Western Rattlesnakes are usually found in drier regions with sparse vegetation (Storm and Leonard 1995). The area usually has a rocky component (or at least has one near enough to be utilized as a hibernaculum during the winter). Hibernacula are generally on south facing slopes and are not shaded by vegetation (Nussbaum et al. 1983).
In Idaho, Western Rattlesnakes are found in all but the northern portion of the state, and at high elevations. From southwestern Saskatchewan, west to southern British Columbia, south to central Baja California and north-central Mexico, and across U.S. from Pacific Coast to western Iowa and central Kansas.
Eats mainly small mammals, but may also consume birds, lizards, and amphibians (rarely).

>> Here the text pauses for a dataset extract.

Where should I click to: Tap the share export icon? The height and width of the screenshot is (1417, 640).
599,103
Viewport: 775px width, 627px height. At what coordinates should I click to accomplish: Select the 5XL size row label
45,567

In some regions, juveniles prey mostly on lizards rather than on small mammals. In southwestern Idaho, adults prefer mice, wood rats, ground squirrels and rabbits. British Columbia study found that most feeding occurs from June through August.
Primarily terrestrial. Mostly diurnal in cool weather, and nocturnal/crepuscular in hot, summer weather (active in morning and late afternoon in far northern range). Hibernates/aestivates. Remains in mammal burrows, crevices, or caves when inactive; individuals may congregate at hibernation dens, at times with other snake species. Active from about April to November over most of range, and from late March to October in southern British Columbia and northern Idaho. Gravid females may or may not feed, depending on area. Idaho's only dangerously venomous snake species. Preyed upon by raptors such as Red-tailed Hawks.
Young are born August-October (August-early October in Idaho). Litter size increases with female size. Adult female may not give birth every year; British Columbia study found 2-yr (or more) interval between litters. Northern Idaho study identified females that reproduce in consecutive years; annual versus biannual reproduction was linked to level of fat reserves in body. In areas with short growing seasons, adults require several years to reach sexual maturity (4-6 yr in Idaho; 5-7 yr for females in British Columbia).
|Unprotected nongame species|
Important State References:
Diller, L.V. and R.L. Wallace. 1984. Reproductive biology of the northern Pacific rattlesnake (Crotalus viridis oreganus) in northern Idaho. Herpetologica 40:182-193.